September 10th, 2008

HSR - Weirded out!

Three letters from an irritated mommy

Dear Scary, Creepy Fisher-Price Laugh 'n' Learn Dog Doll,

Yes, you. You're creeping me the hell out. It's bad enough that you have the most annoying voice ever, one that reeks of a poor man's Julie Andrews who's trying way too hard to get the part of Annie in a local theater production (yes, it's a mixed metaphor; get over it), particularly when you sing the alphabet, "Do Your Ears Hang Low?", and "The Itsy Bitsy Spider." And it was even more irritating that you shouted "YOU'RE MY FRIEND!" at me in your cutesy-tootsy voice when I was putting you away. Yes, that was my fault; I shouldn't have pressed on your whatever body part it is that makes you say that. It was an accident.

But did you then have to demand, "HUG ME!" a good five to ten seconds after I had set you down? I DIDN'T TOUCH YOU! IT'S CREEPY AND WEIRD THAT YOU SAY THINGS WITHOUT BEING TOUCHED! I particularly didn't appreciate it because I was already in a shitty mood from having to put my daughter through a bout of "cry it out."

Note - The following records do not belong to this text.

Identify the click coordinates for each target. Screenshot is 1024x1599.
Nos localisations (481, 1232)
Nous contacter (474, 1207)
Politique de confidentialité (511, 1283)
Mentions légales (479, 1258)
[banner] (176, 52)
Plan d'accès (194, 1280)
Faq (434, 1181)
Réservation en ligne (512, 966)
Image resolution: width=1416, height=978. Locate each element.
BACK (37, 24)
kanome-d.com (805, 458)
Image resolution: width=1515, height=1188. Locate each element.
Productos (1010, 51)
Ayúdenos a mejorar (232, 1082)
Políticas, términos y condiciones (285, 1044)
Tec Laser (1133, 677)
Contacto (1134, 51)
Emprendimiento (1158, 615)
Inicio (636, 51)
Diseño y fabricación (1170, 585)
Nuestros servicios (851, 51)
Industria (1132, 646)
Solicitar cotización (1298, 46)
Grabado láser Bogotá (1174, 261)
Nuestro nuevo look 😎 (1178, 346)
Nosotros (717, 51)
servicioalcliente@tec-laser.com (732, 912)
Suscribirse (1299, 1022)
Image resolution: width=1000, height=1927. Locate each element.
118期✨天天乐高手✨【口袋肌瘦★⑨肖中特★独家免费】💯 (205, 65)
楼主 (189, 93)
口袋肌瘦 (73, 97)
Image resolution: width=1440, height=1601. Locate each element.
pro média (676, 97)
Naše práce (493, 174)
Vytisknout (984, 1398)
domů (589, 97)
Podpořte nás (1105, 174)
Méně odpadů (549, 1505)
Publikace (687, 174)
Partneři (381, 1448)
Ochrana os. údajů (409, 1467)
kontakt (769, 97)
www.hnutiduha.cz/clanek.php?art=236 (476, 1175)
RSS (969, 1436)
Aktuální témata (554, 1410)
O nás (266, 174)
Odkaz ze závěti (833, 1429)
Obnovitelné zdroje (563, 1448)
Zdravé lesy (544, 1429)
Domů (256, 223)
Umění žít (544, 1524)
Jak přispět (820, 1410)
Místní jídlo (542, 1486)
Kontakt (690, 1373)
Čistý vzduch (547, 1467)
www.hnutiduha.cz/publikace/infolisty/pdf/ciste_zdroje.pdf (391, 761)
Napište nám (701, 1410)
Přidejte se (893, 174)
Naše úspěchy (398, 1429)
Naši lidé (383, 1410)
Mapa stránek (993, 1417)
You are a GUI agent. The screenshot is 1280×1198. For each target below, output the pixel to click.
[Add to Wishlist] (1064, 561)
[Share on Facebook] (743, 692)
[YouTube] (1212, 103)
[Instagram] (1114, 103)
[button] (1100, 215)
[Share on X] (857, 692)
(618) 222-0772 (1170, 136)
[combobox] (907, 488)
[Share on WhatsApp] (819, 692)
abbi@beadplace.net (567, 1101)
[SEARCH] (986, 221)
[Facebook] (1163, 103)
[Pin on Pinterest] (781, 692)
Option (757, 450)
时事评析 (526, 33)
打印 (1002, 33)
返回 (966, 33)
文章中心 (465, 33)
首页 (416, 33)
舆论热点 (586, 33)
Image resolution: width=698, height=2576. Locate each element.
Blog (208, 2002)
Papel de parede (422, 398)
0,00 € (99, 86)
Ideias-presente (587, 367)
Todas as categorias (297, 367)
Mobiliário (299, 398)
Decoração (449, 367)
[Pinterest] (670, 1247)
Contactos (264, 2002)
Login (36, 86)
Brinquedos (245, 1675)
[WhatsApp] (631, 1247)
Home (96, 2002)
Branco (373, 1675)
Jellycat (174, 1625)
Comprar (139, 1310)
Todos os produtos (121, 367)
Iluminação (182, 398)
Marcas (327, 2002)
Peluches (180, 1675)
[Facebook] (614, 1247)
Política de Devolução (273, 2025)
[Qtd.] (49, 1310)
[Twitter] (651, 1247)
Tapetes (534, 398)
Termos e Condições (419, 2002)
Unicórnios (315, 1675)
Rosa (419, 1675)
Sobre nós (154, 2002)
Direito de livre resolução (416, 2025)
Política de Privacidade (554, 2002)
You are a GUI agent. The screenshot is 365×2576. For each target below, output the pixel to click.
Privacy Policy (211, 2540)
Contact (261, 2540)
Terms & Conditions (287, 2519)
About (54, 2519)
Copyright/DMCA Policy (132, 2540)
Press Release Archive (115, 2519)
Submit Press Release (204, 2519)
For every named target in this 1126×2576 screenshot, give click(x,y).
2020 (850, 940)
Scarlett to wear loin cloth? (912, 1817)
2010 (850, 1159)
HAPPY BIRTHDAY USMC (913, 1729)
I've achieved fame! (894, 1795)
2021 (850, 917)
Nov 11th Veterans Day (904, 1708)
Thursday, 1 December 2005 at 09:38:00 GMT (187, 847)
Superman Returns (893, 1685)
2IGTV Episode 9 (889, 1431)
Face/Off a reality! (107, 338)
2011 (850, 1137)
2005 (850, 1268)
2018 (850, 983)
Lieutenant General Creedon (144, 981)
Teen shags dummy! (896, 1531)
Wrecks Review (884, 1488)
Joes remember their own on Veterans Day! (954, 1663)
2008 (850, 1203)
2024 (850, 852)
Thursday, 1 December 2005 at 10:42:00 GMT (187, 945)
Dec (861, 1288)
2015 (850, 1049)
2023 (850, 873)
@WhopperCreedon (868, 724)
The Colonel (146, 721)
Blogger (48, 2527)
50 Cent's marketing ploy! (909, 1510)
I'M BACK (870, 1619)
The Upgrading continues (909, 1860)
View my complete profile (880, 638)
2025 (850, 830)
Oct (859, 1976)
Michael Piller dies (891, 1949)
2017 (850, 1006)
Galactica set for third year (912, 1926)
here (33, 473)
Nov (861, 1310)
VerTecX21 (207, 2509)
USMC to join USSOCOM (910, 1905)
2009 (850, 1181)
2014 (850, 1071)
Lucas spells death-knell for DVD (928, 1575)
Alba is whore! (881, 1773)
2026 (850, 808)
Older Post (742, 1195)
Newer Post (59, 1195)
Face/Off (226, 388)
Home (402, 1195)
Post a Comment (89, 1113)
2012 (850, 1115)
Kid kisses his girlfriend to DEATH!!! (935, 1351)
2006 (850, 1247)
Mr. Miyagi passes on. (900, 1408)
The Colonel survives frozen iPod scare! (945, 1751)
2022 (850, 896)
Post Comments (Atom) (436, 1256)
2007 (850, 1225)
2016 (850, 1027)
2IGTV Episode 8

The only reason I keep you around is because my daughter thinks you're hilarious. But when you've worn out your welcome, know that you will be locked away in a closet, and if I ever so much as hear a PEEP out of you before I (reluctantly, oh so reluctantly) bring you back out when child #2 comes along, I WILL DE-BATTERY YOU AND LET MY REAL DOG RIP YOU TO SHREDS.

Best wishes,
Miss Sophia


Dear Whatever Truck It Is That Is Making That Humming and Lifting Noise Down the Street,

I will scratch you the hell up with my husband's Santoku knife if you wake up my daughter. I don't know why you are making all of this noise when it is past 11 pm. Somebody better be having an urgent power outage or something. I suspect you are doing construction in the little cloverleaf area of the highway exit not too far from me. And while I appreciate that you are doing this construction at night instead of during rush hour, I repeat, I WILL CUT A BITCH IF YOU WAKE UP MY DAUGHTER.

Please die,
Miss Sophia


Dear Mom,

In case you have any lingering guilt over the times that you left me to cry it out when I was a baby who had sleep problems similar to your granddaughter's, I want to formally state that I absolve you of all of it and do not hold a thing against you. So, for all of the times that I cried and flailed around and you sat crying by my crib feeling like the worst mother in the world, you were not. And I hope one day Meghan says this to me, because it feels like shit to sit there and do nothing while your baby cries, but I don't know what else to do. Giving her the breast just to help her fall back asleep less than an hour after she ate and went to bed is not helping her learn to sleep properly, and everything else (e.g., rocking, singing, walking, back patting, pacifier) fails at soothing her. I know you went through the same thing with me, so just know that you are absolutely, 100% forgiven (if you felt you needed to be; I know I do) and karma -- mine, that is -- is a bitch.